We all know there is no intrinsic value to Bitcoin and other cryptocurrencies and even less to NFTs. And spare yourself the hate mails and comments trying to explain to me how crypto has use cases (other than criminal ones) or how NFTs are artworks. They don’t, and they are not. That is a fact. But how do you value a bunch of zeros and ones in a computer?
Samuel Rosen and Christophe Spaenjers investigated NFTs listed and traded on the SuperRare and OpenSea marketplaces. Because you can only pay with one currency on these marketplaces (Ether), there is no confusion about the numbers expressed in different currencies. So here are two charts showing the transaction prices on SuperRare and OpenSea. Notice something?

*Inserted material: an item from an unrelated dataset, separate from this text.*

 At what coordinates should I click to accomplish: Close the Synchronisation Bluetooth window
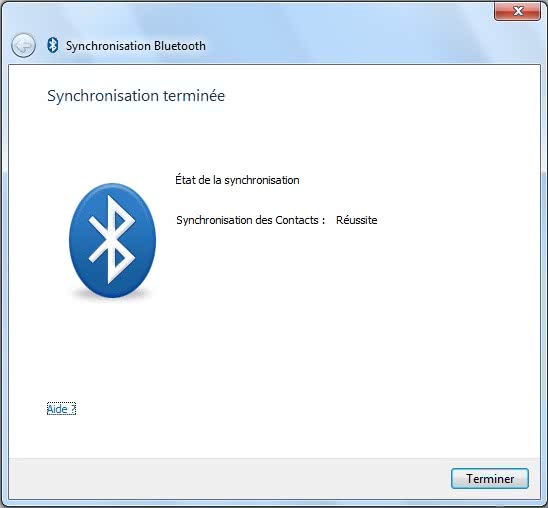pyautogui.click(x=517, y=11)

Transaction prices up to 1 ETH by platform
Source: Rosen and Spaenjers (2025)
Most transactions cluster heavily around round numbers like 0.1 ETH, 0.2 ETH, 0.3 ETH, etc. This is not the result of marketplace limitations. In theory, people could trade at any price, but because there is a lack of fundamental value, the only anchor speculators have is the psychology of round numbers.
Of course, this also happens in stock markets, currencies, and commodities, but the difference is that in the absence of any other anchor, the effect is much more substantial in the crypto/NFT world. Indeed, the study by Rosen and Spaenjers shows that 64% of listings, 74% of offers and 77% of transactions occur at round numbers.
If you invest in these ‘assets,’ it truly is pure speculation. And the heart of this speculation is to get an NFT from one round number to the next.